Baseball season has arrived. Breezy, beautiful nights. Hot dogs. The sound of a bat hitting a baseball. Kids on the field playing in dirt… (We’re still in that stage.) I watched my boys walk to the home plate, bat in hand, waiting for the perfect pitch. There were voices shouting. Cheering from parents and encouraging words. “Batter, batter, batter,” being hollered from the opposing team. The umpire offering coaching. So many voices.
As my second stands goes to the bat, the voices do not faze him. Not surprisingly. That kid was born knowing who he was. He has a “walk”. Everything he does he is all in. Then there is my oldest. The uncertainty. The evaluating of the situation. I see him and see me walking out there. Looking around. Debating.
My own baseball career never took off. For one season, I was on the “Jets”. We had green shirts. I hit the ball once (probably accidentally) and eventually made it to second base. That was my whole career. While I can be competitive, I do not like things flying by my head or swinging bats. Blame poor depth perception, blame the green we had to wear, or blame all the voices.
I have always heard voices in my head. Before all of you start nodding your heads in understanding, and saying, “Ohhhh, that explains everything,” let me explain. I’m not talking about voices or even voices of friends, family, etc… (although periodically I do). The voices I heard were my own. My own negative, confused, anxious voices. Over the years I have worked hard to silence those voices.

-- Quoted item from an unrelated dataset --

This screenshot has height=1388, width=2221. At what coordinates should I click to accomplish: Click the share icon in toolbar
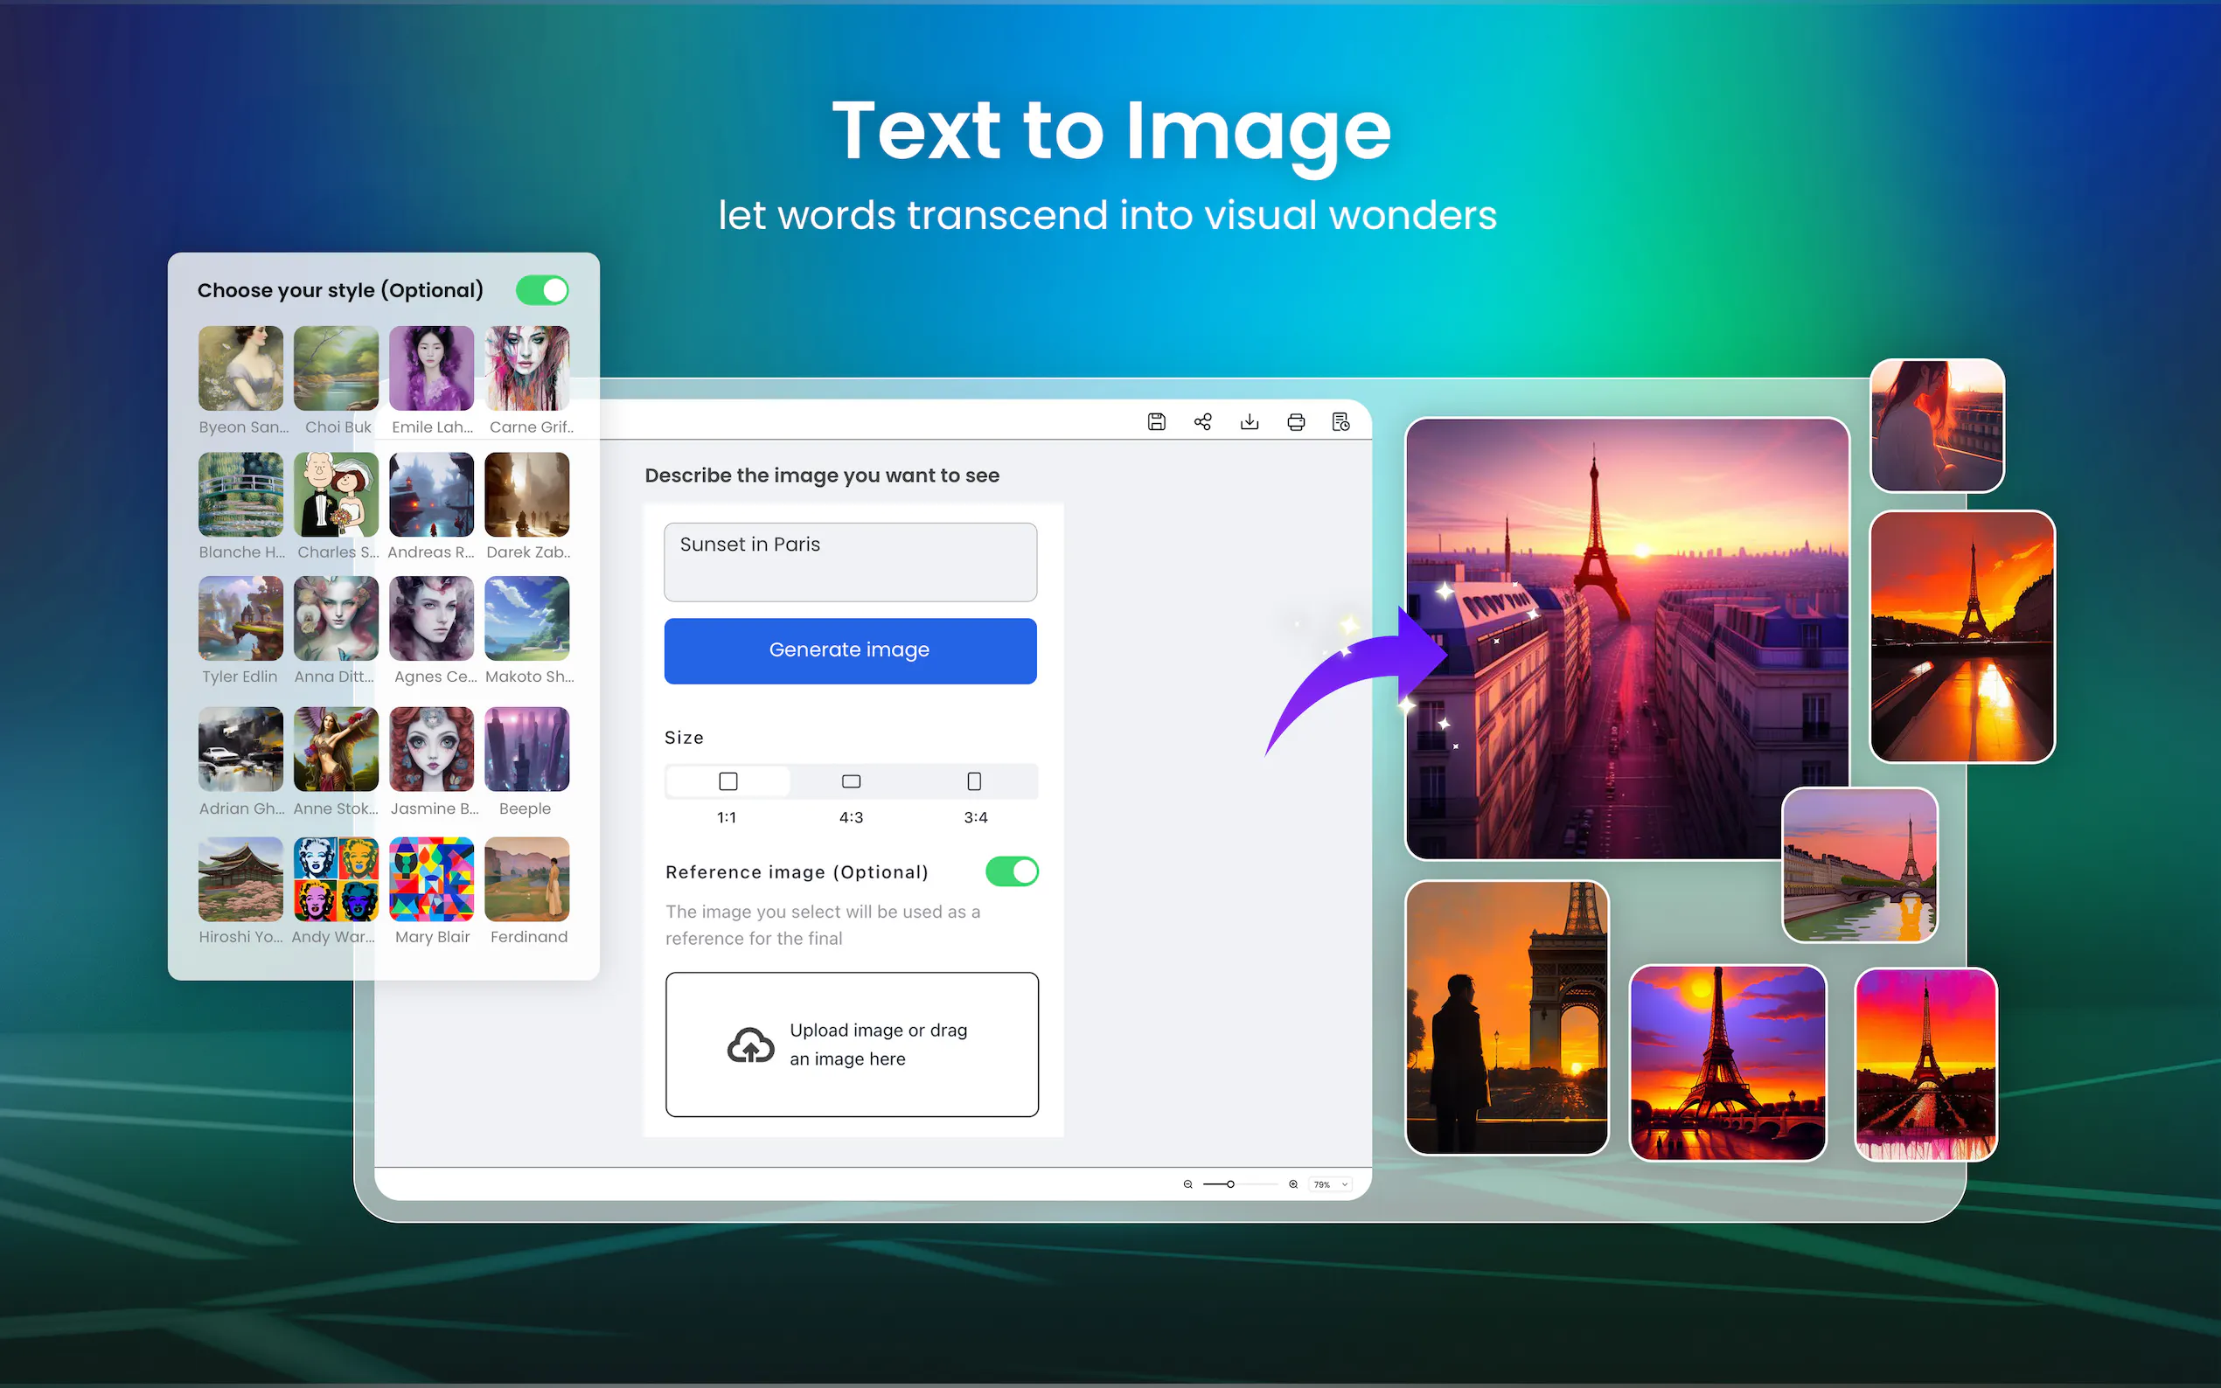point(1203,421)
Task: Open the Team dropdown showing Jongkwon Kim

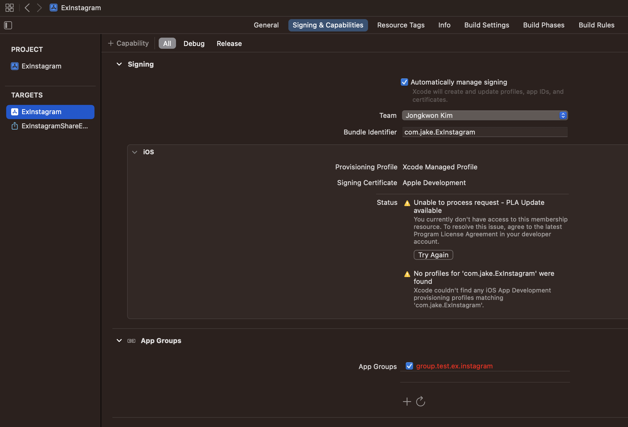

What do they say? The words have changed over the years, but the sentiment has remained the same.
- You aren’t good enough.
- You are a terrible mama.
- Your boys will forever remember all the things you have done wrong.
- You aren’t a good pastor’s wife.
- You have no idea what you are doing.
- You always hit the curb when you turn right (this is true).
I could let that be the end of the story. I could sit with these words and let them fill my heart and soul and take over my life. Or. Or, I could refuse to accept these words as true. I could listen to the voice of One who holds my entire life in my hands. And, as I try to make MY voices quiet, I want His voice to be louder.
His voice says:
- You are wonderfully made. I know. I made you.
- You were created with a plan.
- Do not worry. I will care for you.
- I. Love. You.
And so, I make moments, sometimes many moments all throughout the day to restart. If things feel like they are falling apart, I’m learning to stop. And I am reminded that if I speak to myself, it should not be with my own negative voice. Otherwise, I teach my boys to do the same. I teach my boys that if you mess up, there’s no coming back. And that, is simply not true. If necessary, I’ll apologize to my boys. And as they are eating grilled cheese sandwiches, and Doritos red chips, I’ll say let’s begin again right now. And I’ll pray. And I’ll possibly sneak a piece of chocolate in the pantry (yes, my secret hiding place). And that voice that says, “Mama, you have no idea what you are doing,” I’ll have God squash it. And I’ll remind myself through His Word, through others, that God gave me my boys on purpose.
As my boys learn baseball (or anything else), I pray I can teach them to listen to the Voice that matters most.